How do we define charity? The dictionary defines it as voluntary giving of help to those who need it . What often differentiates charity from regular giving is that the usual beneficiary of a charitable work is someone not personally known to the giver. By its very meaning, we can safely surmise that charity is a selfless act.
The usual recipients of charity include the poor, the sick, and the disabled. These are the groups that typically have to rely on other people for survival since they are not able to provide themselves with their most basic needs including food, clothes, and shelter. A person is said to be doing an act of charity if he or she contributes money, goods or time to an individual or group who needs assistance. Individuals who participate in this kind of endeavor would have to be selfless in order to give meaning to this act. This means having no ulterior motive to gain an advantage or benefit . A truly selfless act of charity does not seek public recognition but rather revels in the secrecy of the deed.
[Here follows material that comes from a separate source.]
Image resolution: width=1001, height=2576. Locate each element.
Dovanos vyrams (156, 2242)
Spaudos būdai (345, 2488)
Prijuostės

Here lies the problem of so many so-called philanthropists. Although not all are guilty of this, a good number are merely after the good publicity that engaging in charity conveniently provides. Recipients of acts of charity are naturally grateful and would usually accede to requests of “good words”. Some need not even be told to do so because of the high degree of gratitude. This wouldn’t be so bad if there were no obvious immediate benefits that can be obtained by the givers of charity.
It is sad that even in the world of charity, selfishness is able to penetrate. In a willing giver, no publicity is necessary for motivation. Selfish charity should give way to selfless charity.